The artistic level of films inspired by Kieślowski is very varied. Next to titles which allowed their authors to gain true creative independence, there are many films which are vexatiously imitative. It is no coincidence that the language of Polish film critics saw the coining of a term "kieślowszczyzna" (a neologism the equivalent of which in English would be 'Kieślowskiness'), used to describe boldly metaphysical and kitschy films whose authors attempted to imitate Kieślowski by employing his visual language and his favourite motifs.
The list of examples of such films is rather long. Suffice it to mention Jaco Van Dormael’s Mr. Nobody – a futurist tale about the last man on Earth which comprises an indecent amount of appropriations. The homage to Kieślowski in this film can be reduced to dousing the whole story in cheap metaphysical sauce.
Polish cinema is also full of films that attempt to imitate Kieślowski, and the first and obvious proof of this can be found in the picture entitled Piąte: nie odchodź (Fifth: Don’t Leave) byKatarzyna Jungowska. This bombastic debut about the battle between good and evil features the figure of an angelic homeless man (played by Daniel Olbrychski), who helps people, and loses feathers from his wings on the streets.

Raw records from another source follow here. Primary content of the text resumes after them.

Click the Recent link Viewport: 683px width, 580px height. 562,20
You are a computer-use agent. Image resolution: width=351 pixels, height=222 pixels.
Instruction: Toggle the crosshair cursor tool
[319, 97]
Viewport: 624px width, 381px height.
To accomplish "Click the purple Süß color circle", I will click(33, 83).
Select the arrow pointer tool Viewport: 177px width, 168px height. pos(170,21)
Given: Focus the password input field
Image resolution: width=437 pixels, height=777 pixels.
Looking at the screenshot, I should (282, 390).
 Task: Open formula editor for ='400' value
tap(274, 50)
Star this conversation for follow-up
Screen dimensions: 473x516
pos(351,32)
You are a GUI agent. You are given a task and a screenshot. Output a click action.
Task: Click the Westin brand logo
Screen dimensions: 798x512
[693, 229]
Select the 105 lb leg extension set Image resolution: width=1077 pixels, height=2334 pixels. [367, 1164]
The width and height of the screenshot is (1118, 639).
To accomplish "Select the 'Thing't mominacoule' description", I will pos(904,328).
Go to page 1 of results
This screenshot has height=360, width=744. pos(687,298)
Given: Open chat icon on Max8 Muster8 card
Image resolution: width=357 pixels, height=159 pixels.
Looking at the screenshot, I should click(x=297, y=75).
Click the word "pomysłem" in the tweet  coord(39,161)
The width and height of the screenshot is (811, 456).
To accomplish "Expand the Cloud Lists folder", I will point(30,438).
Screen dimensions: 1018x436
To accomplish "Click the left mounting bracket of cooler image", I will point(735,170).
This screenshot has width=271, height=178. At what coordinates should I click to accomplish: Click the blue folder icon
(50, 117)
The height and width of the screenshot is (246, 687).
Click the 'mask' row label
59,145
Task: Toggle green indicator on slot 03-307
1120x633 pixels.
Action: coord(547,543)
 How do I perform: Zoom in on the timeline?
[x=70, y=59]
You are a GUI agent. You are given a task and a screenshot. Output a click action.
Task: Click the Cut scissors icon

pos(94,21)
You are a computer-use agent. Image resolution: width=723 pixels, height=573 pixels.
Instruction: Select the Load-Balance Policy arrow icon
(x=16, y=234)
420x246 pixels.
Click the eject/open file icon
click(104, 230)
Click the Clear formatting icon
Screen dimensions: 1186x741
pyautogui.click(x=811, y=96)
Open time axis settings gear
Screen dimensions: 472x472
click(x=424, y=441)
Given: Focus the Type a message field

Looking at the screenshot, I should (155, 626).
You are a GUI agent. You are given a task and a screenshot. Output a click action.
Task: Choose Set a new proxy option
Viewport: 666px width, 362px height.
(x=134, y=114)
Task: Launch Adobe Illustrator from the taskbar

Kieślowski’s late works, in which the director abandoned realism in favour of a spiritual and artistic journey, seem to have imprinted themselves the most in the minds of his pupils. It is those late films that return most frequently in the appropriations, references, and various authors’ own transcriptions. The Double Life of Veronique echoes in Iñárritu’s Babel, where the fates of a couple of persons, each living in remote corners of the world, intertwine in an inconspicuous way. A Short Film about Love finds its homage in the form of Wong Kar-Wai’s novel, The Hand, which forms part of the Eros series. It is thanks to Kieślowski that music written by Zbigniew Preisner resounds in the unbearably pretentious Tree of Life by Terrence Malick, and that the moral dilemmas of a former prisoner in Eric Poppe’s Troubled Water evoke The Decalogue, as well as his later films.